Go through the lines below and transcribe each one exactly.

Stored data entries
*****

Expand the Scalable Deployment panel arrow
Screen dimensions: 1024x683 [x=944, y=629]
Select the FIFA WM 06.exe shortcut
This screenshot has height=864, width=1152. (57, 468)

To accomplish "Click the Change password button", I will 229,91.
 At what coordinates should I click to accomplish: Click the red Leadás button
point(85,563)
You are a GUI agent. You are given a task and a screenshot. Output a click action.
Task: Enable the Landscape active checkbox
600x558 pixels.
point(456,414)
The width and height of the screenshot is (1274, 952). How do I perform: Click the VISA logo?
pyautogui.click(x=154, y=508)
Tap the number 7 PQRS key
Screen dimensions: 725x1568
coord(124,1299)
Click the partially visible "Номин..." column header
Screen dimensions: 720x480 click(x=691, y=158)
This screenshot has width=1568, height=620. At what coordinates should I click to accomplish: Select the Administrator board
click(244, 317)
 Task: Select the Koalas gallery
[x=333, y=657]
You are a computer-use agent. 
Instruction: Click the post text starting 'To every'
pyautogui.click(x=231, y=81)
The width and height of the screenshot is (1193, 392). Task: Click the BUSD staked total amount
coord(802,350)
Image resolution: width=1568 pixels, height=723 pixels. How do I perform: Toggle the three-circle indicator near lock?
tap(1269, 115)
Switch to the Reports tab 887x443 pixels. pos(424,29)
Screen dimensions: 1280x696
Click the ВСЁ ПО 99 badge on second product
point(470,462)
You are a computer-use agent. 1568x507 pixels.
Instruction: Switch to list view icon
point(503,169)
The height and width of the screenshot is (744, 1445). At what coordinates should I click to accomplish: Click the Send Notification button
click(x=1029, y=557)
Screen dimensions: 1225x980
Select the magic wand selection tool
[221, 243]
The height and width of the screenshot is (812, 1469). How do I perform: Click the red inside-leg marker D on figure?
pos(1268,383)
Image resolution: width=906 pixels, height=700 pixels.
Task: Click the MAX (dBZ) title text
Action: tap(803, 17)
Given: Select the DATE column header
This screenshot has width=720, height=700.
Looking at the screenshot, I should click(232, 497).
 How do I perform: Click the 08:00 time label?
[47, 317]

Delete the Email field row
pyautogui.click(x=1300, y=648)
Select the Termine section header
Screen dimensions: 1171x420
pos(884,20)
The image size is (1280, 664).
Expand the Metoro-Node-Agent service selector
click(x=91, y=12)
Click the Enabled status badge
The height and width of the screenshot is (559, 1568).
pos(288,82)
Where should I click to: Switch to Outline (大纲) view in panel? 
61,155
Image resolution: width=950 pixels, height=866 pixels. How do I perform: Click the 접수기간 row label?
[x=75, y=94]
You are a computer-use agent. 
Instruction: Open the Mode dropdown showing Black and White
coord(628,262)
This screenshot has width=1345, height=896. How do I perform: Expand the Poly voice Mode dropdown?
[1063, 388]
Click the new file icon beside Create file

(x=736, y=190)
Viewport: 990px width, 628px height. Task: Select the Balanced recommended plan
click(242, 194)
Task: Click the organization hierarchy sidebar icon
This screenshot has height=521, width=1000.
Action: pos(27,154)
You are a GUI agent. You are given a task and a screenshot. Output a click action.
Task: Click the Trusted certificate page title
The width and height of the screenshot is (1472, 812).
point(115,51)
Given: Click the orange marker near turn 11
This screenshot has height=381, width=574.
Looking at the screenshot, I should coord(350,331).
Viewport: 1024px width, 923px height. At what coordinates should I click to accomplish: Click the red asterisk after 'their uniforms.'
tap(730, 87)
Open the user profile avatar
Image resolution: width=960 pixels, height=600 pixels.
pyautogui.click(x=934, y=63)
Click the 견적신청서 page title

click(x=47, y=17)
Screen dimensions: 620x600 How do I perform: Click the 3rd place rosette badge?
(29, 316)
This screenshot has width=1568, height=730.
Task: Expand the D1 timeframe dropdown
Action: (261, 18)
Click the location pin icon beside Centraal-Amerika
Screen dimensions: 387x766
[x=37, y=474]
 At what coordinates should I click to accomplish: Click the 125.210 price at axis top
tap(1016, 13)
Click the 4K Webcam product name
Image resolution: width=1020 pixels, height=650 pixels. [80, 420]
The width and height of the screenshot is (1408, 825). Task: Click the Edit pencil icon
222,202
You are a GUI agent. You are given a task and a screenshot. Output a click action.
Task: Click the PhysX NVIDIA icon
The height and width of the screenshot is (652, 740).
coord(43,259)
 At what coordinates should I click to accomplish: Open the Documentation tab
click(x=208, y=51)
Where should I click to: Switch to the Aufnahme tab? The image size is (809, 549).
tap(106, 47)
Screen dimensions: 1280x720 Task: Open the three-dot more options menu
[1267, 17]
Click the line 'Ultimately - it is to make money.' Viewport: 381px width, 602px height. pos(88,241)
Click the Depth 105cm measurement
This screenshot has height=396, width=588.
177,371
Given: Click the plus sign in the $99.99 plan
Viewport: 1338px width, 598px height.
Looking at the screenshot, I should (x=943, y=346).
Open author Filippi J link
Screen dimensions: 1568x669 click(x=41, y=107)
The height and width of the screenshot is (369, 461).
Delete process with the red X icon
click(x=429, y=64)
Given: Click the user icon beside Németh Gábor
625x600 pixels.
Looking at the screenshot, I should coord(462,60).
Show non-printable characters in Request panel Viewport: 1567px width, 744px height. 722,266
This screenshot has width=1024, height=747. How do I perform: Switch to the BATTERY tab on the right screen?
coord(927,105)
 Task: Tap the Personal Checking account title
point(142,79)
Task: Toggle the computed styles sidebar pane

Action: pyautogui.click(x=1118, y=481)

*****

# Task solution
Expand the Scalable Deployment panel arrow
Screen dimensions: 1024x683 [x=944, y=629]
Select the FIFA WM 06.exe shortcut
This screenshot has height=864, width=1152. (57, 468)

To accomplish "Click the Change password button", I will 229,91.
 At what coordinates should I click to accomplish: Click the red Leadás button
point(85,563)
You are a GUI agent. You are given a task and a screenshot. Output a click action.
Task: Enable the Landscape active checkbox
600x558 pixels.
point(456,414)
The width and height of the screenshot is (1274, 952). How do I perform: Click the VISA logo?
pyautogui.click(x=154, y=508)
Tap the number 7 PQRS key
Screen dimensions: 725x1568
coord(124,1299)
Click the partially visible "Номин..." column header
Screen dimensions: 720x480 click(x=691, y=158)
This screenshot has width=1568, height=620. At what coordinates should I click to accomplish: Select the Administrator board
click(244, 317)
 Task: Select the Koalas gallery
[x=333, y=657]
You are a computer-use agent. 
Instruction: Click the post text starting 'To every'
pyautogui.click(x=231, y=81)
The width and height of the screenshot is (1193, 392). Task: Click the BUSD staked total amount
coord(802,350)
Image resolution: width=1568 pixels, height=723 pixels. How do I perform: Toggle the three-circle indicator near lock?
tap(1269, 115)
Switch to the Reports tab 887x443 pixels. pos(424,29)
Screen dimensions: 1280x696
Click the ВСЁ ПО 99 badge on second product
point(470,462)
You are a computer-use agent. 1568x507 pixels.
Instruction: Switch to list view icon
point(503,169)
The height and width of the screenshot is (744, 1445). At what coordinates should I click to accomplish: Click the Send Notification button
click(x=1029, y=557)
Screen dimensions: 1225x980
Select the magic wand selection tool
[221, 243]
The height and width of the screenshot is (812, 1469). How do I perform: Click the red inside-leg marker D on figure?
pos(1268,383)
Image resolution: width=906 pixels, height=700 pixels.
Task: Click the MAX (dBZ) title text
Action: tap(803, 17)
Given: Select the DATE column header
This screenshot has width=720, height=700.
Looking at the screenshot, I should click(232, 497).
 How do I perform: Click the 08:00 time label?
[47, 317]

Delete the Email field row
pyautogui.click(x=1300, y=648)
Select the Termine section header
Screen dimensions: 1171x420
pos(884,20)
The image size is (1280, 664).
Expand the Metoro-Node-Agent service selector
click(x=91, y=12)
Click the Enabled status badge
The height and width of the screenshot is (559, 1568).
pos(288,82)
Where should I click to: Switch to Outline (大纲) view in panel? 
61,155
Image resolution: width=950 pixels, height=866 pixels. How do I perform: Click the 접수기간 row label?
[x=75, y=94]
You are a computer-use agent. 
Instruction: Open the Mode dropdown showing Black and White
coord(628,262)
This screenshot has width=1345, height=896. How do I perform: Expand the Poly voice Mode dropdown?
[1063, 388]
Click the new file icon beside Create file

(x=736, y=190)
Viewport: 990px width, 628px height. Task: Select the Balanced recommended plan
click(242, 194)
Task: Click the organization hierarchy sidebar icon
This screenshot has height=521, width=1000.
Action: pos(27,154)
You are a GUI agent. You are given a task and a screenshot. Output a click action.
Task: Click the Trusted certificate page title
The width and height of the screenshot is (1472, 812).
point(115,51)
Given: Click the orange marker near turn 11
This screenshot has height=381, width=574.
Looking at the screenshot, I should coord(350,331).
Viewport: 1024px width, 923px height. At what coordinates should I click to accomplish: Click the red asterisk after 'their uniforms.'
tap(730, 87)
Open the user profile avatar
Image resolution: width=960 pixels, height=600 pixels.
pyautogui.click(x=934, y=63)
Click the 견적신청서 page title

click(x=47, y=17)
Screen dimensions: 620x600 How do I perform: Click the 3rd place rosette badge?
(29, 316)
This screenshot has width=1568, height=730.
Task: Expand the D1 timeframe dropdown
Action: (261, 18)
Click the location pin icon beside Centraal-Amerika
Screen dimensions: 387x766
[x=37, y=474]
 At what coordinates should I click to accomplish: Click the 125.210 price at axis top
tap(1016, 13)
Click the 4K Webcam product name
Image resolution: width=1020 pixels, height=650 pixels. [80, 420]
The width and height of the screenshot is (1408, 825). Task: Click the Edit pencil icon
222,202
You are a GUI agent. You are given a task and a screenshot. Output a click action.
Task: Click the PhysX NVIDIA icon
The height and width of the screenshot is (652, 740).
coord(43,259)
 At what coordinates should I click to accomplish: Open the Documentation tab
click(x=208, y=51)
Where should I click to: Switch to the Aufnahme tab? The image size is (809, 549).
tap(106, 47)
Screen dimensions: 1280x720 Task: Open the three-dot more options menu
[1267, 17]
Click the line 'Ultimately - it is to make money.' Viewport: 381px width, 602px height. pos(88,241)
Click the Depth 105cm measurement
This screenshot has height=396, width=588.
177,371
Given: Click the plus sign in the $99.99 plan
Viewport: 1338px width, 598px height.
Looking at the screenshot, I should (x=943, y=346).
Open author Filippi J link
Screen dimensions: 1568x669 click(x=41, y=107)
The height and width of the screenshot is (369, 461).
Delete process with the red X icon
click(x=429, y=64)
Given: Click the user icon beside Németh Gábor
625x600 pixels.
Looking at the screenshot, I should coord(462,60).
Show non-printable characters in Request panel Viewport: 1567px width, 744px height. 722,266
This screenshot has width=1024, height=747. How do I perform: Switch to the BATTERY tab on the right screen?
coord(927,105)
 Task: Tap the Personal Checking account title
point(142,79)
Task: Toggle the computed styles sidebar pane

Action: pyautogui.click(x=1118, y=481)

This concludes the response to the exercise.